**EXERCISE REQUIREMENTS**
Show each line of the records in which the word "agent" occurs.

**RECORDS SHOWN**
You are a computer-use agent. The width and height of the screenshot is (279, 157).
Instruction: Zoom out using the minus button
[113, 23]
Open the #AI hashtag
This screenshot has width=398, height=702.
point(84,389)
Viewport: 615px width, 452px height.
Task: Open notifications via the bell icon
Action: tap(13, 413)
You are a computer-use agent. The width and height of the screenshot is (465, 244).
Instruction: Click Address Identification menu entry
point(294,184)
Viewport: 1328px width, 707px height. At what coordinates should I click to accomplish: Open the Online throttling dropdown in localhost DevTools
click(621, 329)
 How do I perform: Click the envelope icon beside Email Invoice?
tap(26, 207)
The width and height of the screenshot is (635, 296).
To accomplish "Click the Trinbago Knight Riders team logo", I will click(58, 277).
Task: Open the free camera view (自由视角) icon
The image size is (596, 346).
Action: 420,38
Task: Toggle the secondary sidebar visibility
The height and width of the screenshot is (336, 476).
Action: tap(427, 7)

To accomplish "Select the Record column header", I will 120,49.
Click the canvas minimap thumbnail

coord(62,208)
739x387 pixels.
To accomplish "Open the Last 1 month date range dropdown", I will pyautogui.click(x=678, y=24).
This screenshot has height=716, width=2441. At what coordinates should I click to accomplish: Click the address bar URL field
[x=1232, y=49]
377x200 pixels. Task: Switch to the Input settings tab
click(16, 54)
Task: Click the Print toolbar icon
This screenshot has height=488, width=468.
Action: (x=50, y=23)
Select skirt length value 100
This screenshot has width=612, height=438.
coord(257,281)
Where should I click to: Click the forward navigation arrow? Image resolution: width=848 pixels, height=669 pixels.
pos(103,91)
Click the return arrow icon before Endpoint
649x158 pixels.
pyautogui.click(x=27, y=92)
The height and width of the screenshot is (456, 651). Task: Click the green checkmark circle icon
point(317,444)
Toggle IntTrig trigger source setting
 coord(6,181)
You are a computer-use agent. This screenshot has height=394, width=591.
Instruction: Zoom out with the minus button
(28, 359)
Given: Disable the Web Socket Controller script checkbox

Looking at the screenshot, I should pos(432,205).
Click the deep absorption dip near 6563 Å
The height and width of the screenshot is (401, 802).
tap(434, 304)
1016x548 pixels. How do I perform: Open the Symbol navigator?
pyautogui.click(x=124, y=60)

**FINISHED EXERCISE**
You are a computer-use agent. The width and height of the screenshot is (279, 157).
You are a computer-use agent. The width and height of the screenshot is (465, 244).
You are a computer-use agent. This screenshot has height=394, width=591.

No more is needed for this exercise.